PROFESSOR WILLIAMS PUBLISHES ARTICLE EXAMINING THE REGULATION OF PUBLIC COMPANY AUDIT FIRMS

Sarah WilliamsFebruary 2022 — Professor Sarah Williams recently authored the first in a series of planned articles exploring the successful formula for effective auditor oversight. Her article, titled “The Alchemy of Effective Auditor Oversight,” evaluates the verification process through which accounting firms are approved to audit public companies. It identifies the need for innovation in the verification process to promote improved quality of audits. Her article encourages abandonment of antiquated concepts that influenced approaches to verification during the bygone era of auditor self-regulation. The article, published by Lewis & Clark Law Review, can be found online. Professor Williams’ planned series is inspired by proposals made by former President Donald Trump, U.S. Representative Bill Huizenga, and others, to subsume the current audit regulator, the Public Company Accounting Oversight Board, into U.S. Securities and Exchange Commission.


Professor Sarah Williams current serves as an Assistant Professor at Penn State Dickinson Law, where her research focuses on the intersection of federal securities regulation and accounting. Prior to joining Dickinson Law, Professor Williams practiced law as a securities regulator.
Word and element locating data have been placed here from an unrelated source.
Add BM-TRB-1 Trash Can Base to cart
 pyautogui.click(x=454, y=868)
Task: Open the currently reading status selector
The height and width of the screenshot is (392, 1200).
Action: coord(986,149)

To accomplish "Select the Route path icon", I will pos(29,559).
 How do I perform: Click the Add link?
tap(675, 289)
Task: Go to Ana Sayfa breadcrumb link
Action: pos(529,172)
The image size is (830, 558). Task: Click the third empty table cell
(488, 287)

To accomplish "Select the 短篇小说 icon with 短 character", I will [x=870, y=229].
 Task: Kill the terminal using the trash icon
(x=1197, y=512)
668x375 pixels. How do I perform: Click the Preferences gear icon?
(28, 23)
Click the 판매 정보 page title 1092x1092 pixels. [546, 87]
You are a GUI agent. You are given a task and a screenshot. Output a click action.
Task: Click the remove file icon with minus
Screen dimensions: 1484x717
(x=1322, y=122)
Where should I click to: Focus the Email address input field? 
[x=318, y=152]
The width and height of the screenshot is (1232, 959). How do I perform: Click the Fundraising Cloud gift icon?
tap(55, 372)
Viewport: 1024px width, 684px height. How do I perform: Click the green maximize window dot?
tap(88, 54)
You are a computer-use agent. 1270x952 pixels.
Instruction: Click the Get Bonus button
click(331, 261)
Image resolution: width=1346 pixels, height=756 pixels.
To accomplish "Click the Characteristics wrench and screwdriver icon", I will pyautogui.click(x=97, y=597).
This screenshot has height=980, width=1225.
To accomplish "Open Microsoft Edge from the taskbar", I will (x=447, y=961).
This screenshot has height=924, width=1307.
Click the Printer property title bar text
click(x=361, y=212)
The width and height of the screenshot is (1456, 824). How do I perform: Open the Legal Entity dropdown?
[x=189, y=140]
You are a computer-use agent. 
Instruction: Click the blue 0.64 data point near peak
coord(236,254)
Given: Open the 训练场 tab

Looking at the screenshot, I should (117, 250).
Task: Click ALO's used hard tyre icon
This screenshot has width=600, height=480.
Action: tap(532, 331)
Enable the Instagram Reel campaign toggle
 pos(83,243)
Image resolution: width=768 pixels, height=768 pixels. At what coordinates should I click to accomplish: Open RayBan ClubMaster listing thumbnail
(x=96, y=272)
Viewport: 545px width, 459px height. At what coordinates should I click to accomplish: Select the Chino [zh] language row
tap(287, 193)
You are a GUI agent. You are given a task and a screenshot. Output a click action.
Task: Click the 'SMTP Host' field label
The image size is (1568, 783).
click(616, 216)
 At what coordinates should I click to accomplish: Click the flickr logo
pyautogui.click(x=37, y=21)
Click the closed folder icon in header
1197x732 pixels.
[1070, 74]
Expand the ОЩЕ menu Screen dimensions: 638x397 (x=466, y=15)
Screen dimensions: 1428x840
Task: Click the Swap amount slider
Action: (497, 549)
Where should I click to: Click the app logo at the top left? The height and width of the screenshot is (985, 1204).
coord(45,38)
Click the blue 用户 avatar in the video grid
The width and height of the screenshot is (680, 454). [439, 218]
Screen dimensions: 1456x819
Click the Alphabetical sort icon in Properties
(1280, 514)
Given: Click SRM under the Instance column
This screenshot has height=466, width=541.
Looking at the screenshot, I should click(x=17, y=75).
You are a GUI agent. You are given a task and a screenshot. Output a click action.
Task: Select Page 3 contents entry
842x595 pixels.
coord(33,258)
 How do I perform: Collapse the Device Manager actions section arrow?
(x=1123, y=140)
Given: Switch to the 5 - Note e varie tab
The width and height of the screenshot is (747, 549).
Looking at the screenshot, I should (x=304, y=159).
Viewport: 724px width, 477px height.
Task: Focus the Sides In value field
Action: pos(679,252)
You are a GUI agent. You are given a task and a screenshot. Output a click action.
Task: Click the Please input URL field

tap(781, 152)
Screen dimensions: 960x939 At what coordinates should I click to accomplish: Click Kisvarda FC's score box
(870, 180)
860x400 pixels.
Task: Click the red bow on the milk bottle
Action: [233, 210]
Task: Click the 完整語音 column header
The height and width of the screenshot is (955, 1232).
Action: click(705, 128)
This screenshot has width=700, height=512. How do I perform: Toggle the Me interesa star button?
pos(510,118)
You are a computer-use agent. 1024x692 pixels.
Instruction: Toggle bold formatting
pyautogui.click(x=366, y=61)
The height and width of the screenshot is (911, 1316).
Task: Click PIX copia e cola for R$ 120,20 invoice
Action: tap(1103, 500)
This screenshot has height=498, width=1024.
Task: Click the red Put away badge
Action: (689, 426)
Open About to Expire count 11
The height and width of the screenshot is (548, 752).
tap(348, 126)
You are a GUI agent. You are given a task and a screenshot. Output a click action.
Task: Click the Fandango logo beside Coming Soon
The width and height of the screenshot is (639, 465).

She was Deputy Director at the Public Company Accounting Oversight Board and Associate General Counsel at NASD, now FINRA. She spent several years at the U.S. Securities and Exchange Commission, serving as staff attorney and branch chief in its Division of Enforcement, then as Counsel to SEC Commissioner Isaac C. Hunt, Jr. Professor Williams began her legal career as an associate at Arnold & Porter in Washington, D.C.